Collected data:
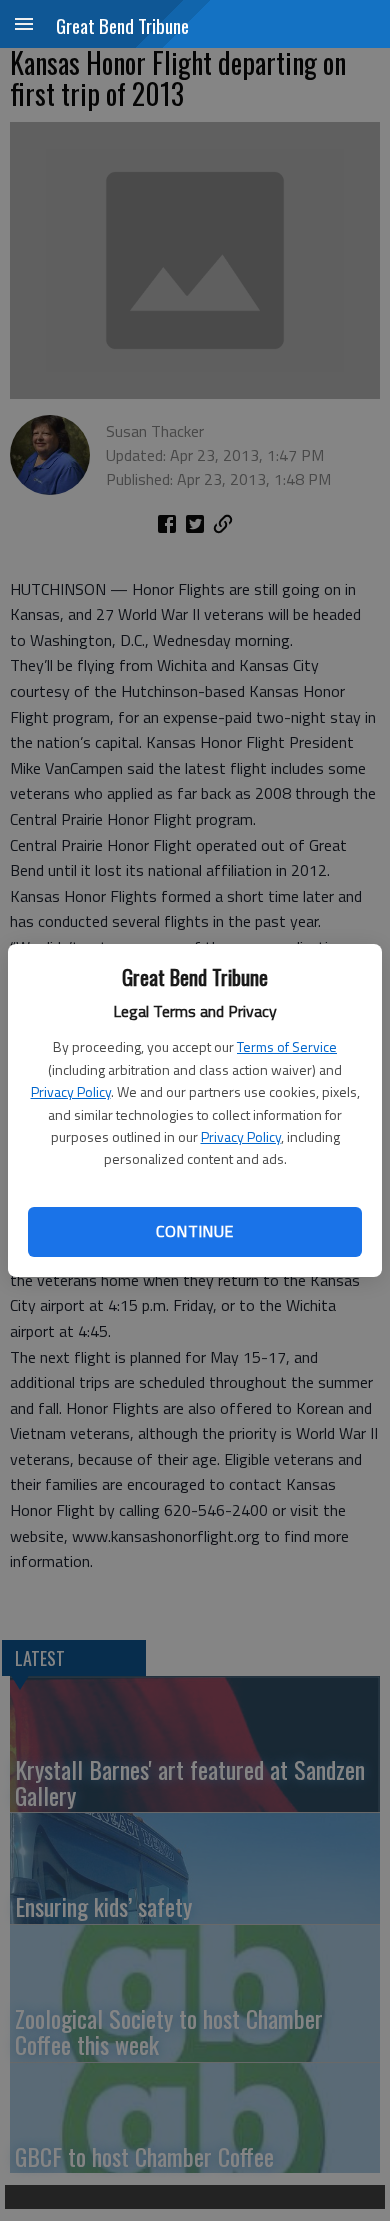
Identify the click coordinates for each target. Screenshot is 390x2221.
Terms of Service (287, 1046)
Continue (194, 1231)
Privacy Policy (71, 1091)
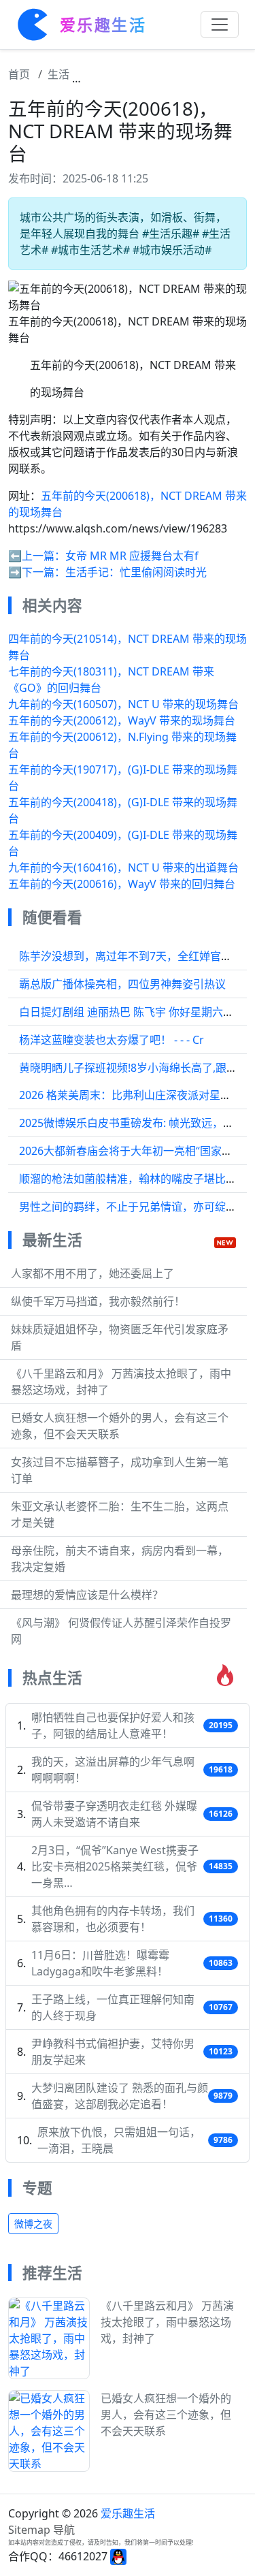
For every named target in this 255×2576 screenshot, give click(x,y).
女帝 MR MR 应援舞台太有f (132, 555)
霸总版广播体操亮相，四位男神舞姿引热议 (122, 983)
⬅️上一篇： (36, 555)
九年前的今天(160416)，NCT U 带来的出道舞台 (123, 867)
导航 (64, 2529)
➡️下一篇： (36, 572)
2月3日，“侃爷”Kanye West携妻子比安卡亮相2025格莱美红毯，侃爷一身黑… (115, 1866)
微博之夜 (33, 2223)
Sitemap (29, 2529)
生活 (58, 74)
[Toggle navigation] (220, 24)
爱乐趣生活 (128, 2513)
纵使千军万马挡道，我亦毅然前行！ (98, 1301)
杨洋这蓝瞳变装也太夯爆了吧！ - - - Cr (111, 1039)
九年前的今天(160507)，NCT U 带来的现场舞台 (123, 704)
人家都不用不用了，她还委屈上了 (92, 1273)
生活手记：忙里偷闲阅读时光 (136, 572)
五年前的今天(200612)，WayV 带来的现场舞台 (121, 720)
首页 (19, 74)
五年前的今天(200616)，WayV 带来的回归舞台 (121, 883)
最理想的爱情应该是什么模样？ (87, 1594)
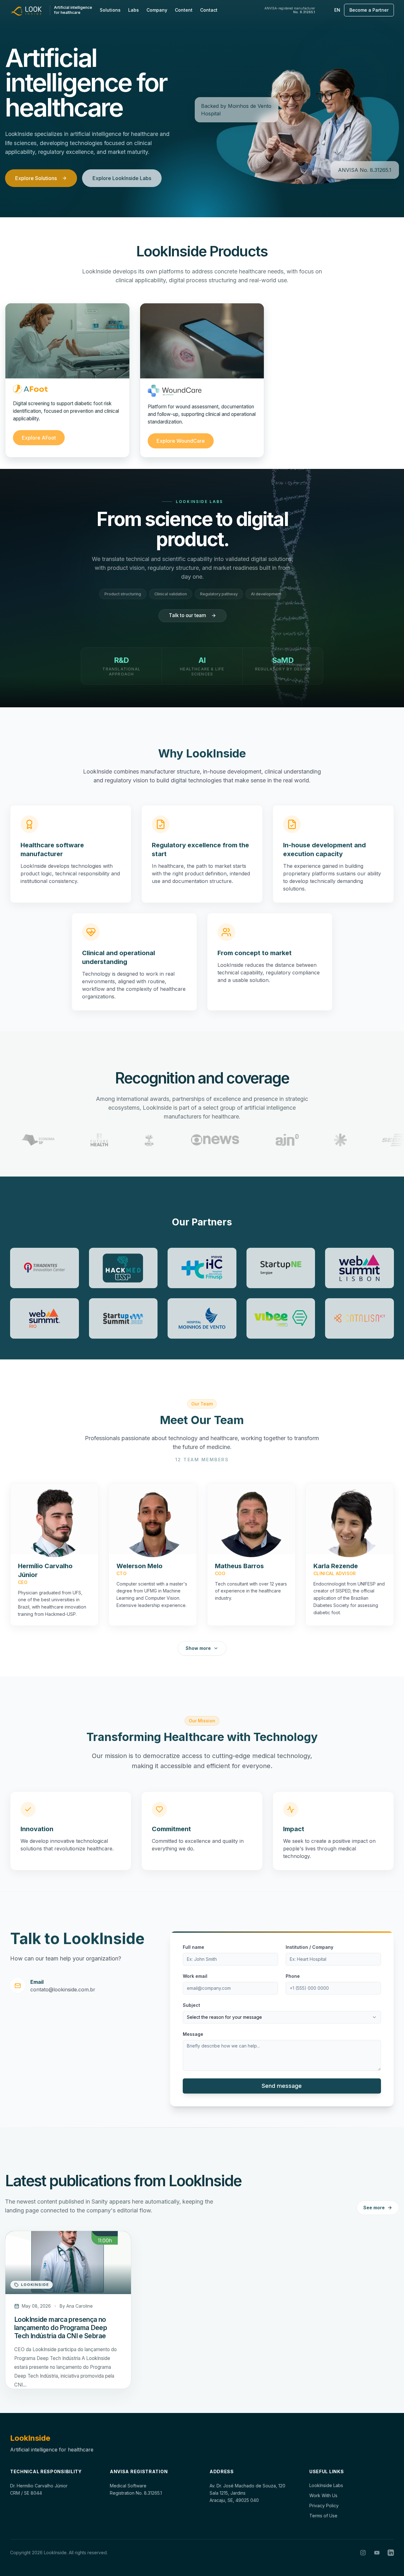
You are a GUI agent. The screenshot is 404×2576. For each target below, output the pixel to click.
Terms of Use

#### [Try it]
Transcribe the records above exactly, omitting every picture they contain.

#### [Answer to this task]
Identify the click coordinates for each target. Screenshot is 390x2221.
Terms of Service (287, 1046)
Continue (194, 1231)
Privacy Policy (71, 1091)
For every named target in this 255×2576 screenshot, give click(x,y).
女帝 MR MR 应援舞台太有f (132, 555)
霸总版广播体操亮相，四位男神舞姿引热议 (122, 983)
⬅️上一篇： (36, 555)
九年前的今天(160416)，NCT U 带来的出道舞台 (123, 867)
导航 (64, 2529)
➡️下一篇： (36, 572)
2月3日，“侃爷”Kanye West携妻子比安卡亮相2025格莱美红毯，侃爷一身黑… (115, 1866)
微博之夜 (33, 2223)
Sitemap (29, 2529)
生活 (58, 74)
[Toggle navigation] (220, 24)
爱乐趣生活 (128, 2513)
纵使千军万马挡道，我亦毅然前行！ (98, 1301)
杨洋这蓝瞳变装也太夯爆了吧！ - - - Cr (111, 1039)
九年前的今天(160507)，NCT U 带来的现场舞台 (123, 704)
人家都不用不用了，她还委屈上了 (92, 1273)
生活手记：忙里偷闲阅读时光 (136, 572)
五年前的今天(200612)，WayV 带来的现场舞台 (121, 720)
首页 (19, 74)
五年前的今天(200616)，WayV 带来的回归舞台 (121, 883)
最理想的爱情应该是什么模样？ (87, 1594)
You are a GUI agent. The screenshot is 404×2576. For each target below, output the pixel to click.
Terms of Use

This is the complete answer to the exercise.